The Contemporary Pacific
- Discipline: Pacific studies
- Language: English

Publication details
- History: 1989–present
- Publisher: University of Hawaii Press (USA)
- Frequency: semiannual

Standard abbreviations
- ISO 4: Contemp. Pac.

Indexing
- ISSN: 1043-898X (print) 1527-9464 (web)

Links
- Journal homepage;

= The Contemporary Pacific =

The Contemporary Pacific: An Interdisciplinary Journal is an academic journal covering a wide range of disciplines with the aim of providing comprehensive coverage of contemporary issues in the Pacific Islands region and diaspora, including Melanesia, Micronesia, and Polynesia. It features refereed, readable articles that examine social, economic, political, ecological, arts and cultural topics, along with political reviews, book and media reviews, resource reviews, and a dialogue section with interviews and short essays. Each recent issue highlights the work of a Pacific Islander artist.

== History ==
The journal was founded at the University of Hawaiʻi Center for Pacific Islands Studies under the directorship of Robert C. Kiste, with then-CPIS faculty member Brij Lal serving as editor of volumes 1–4. The historian David Hanlon edited volumes 5–10, the anthropologist Geoffrey M. White edited volumes 11–13, the playwright Vilsoni Hereniko edited volumes 14–20, the political scientist Terence Wesley-Smith and anthropologist Alexander Mawyer. Katerina Teaiwa from the Australian National University currently edits volumes and is the first woman to lead the journal. The journal continues to be based at the UH Center for Pacific Islands Studies and published by the University of Hawaiʻi Press. CPIS also edits and UH Press publishes the related Pacific Islands Monograph Series.

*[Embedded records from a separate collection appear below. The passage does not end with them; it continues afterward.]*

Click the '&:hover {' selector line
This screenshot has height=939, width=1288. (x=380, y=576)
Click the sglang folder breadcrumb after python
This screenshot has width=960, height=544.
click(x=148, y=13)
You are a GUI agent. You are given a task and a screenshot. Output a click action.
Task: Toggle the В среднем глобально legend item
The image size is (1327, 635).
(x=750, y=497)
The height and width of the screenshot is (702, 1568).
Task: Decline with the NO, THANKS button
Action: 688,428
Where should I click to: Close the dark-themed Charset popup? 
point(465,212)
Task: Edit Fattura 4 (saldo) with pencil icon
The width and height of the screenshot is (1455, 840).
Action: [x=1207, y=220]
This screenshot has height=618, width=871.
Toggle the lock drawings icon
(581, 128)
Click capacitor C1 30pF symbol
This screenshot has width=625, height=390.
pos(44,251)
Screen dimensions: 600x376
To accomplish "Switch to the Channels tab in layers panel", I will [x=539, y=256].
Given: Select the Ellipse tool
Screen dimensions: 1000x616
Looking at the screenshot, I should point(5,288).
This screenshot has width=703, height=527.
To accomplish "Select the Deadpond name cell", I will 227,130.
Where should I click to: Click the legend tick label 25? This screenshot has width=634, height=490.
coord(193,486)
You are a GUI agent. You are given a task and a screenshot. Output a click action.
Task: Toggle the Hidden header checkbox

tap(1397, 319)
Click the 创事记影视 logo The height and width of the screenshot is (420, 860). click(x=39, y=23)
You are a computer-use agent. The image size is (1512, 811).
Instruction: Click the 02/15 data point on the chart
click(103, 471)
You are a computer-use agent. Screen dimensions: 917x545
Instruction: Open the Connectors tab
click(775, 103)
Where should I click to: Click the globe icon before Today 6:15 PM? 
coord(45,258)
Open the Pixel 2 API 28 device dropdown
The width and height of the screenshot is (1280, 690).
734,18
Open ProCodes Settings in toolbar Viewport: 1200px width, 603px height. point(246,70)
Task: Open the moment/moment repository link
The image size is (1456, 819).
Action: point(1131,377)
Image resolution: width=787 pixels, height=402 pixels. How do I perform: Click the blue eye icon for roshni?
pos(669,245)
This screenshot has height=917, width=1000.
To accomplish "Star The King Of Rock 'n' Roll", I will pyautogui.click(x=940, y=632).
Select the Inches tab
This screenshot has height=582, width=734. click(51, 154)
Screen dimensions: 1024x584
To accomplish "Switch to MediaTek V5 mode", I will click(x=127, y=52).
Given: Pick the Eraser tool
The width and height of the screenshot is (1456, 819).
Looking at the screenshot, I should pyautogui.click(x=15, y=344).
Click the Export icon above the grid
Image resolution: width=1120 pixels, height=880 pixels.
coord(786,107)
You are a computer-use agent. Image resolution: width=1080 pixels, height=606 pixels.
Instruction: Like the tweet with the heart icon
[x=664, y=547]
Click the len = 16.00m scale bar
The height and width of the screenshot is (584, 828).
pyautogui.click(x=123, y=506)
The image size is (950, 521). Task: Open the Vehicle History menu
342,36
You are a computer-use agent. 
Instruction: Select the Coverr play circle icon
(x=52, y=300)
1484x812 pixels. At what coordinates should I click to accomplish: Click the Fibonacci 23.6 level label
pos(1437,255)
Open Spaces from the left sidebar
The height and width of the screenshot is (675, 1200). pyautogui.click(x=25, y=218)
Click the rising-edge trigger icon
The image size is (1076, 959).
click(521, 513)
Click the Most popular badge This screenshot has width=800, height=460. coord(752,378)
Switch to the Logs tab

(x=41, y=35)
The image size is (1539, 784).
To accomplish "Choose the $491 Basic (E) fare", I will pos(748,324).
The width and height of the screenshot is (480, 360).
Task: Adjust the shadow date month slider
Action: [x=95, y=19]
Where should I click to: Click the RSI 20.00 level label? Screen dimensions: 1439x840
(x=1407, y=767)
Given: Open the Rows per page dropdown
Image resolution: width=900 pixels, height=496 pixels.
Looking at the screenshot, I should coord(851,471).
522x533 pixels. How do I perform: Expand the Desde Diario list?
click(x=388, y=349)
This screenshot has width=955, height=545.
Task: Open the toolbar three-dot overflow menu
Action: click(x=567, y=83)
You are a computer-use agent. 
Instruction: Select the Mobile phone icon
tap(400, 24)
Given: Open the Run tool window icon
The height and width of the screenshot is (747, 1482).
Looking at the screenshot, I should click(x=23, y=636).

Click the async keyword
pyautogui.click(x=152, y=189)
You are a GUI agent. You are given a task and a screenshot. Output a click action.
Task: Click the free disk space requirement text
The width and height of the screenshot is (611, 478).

From volume 15 (2003), the journal began featuring the work of a different Pacific Islander artist on the cover and inside each issue. Among the artists featured so far are John Pule of Niue, Kapulani Landgraf of Hawaiʻi, Rongotai Lomas of New Zealand, Ake Lianga of the Solomon Islands, Meleanna Aluli Meyer of Hawaiʻi, Ric R Castro of Guam, Albert Wendt of Samoa, Larry Santana of Papua New Guinea, Shigeyuki Kihara of New Zealand, Ralph Regenvanu of Vanuatu, Carl Franklin Kaʻailāʻau Pao of Hawaiʻi, Jewel Castro of Samoa, Lingikoni Vaka'uta of Tonga, Daniel Waswas of Papua New Guinea, Sue Pearson of Norfolk Island, Michael Tuffery of New Zealand, Niki Hastings-McFall of New Zealand, Solomon Enos of Hawaiʻi, Andy Leileisi'uao of Samoa, Ani O'Neill of New Zealand, and the Jaki-Ed Collective in the Marshall Islands.

== Access ==
The Contemporary Pacific appears semiannually. Its first electronic edition appeared in 2000 on Project MUSE. Back issues are being added to an open-access archive in the University of Hawaii at Mānoa's ScholarSpace institutional repository.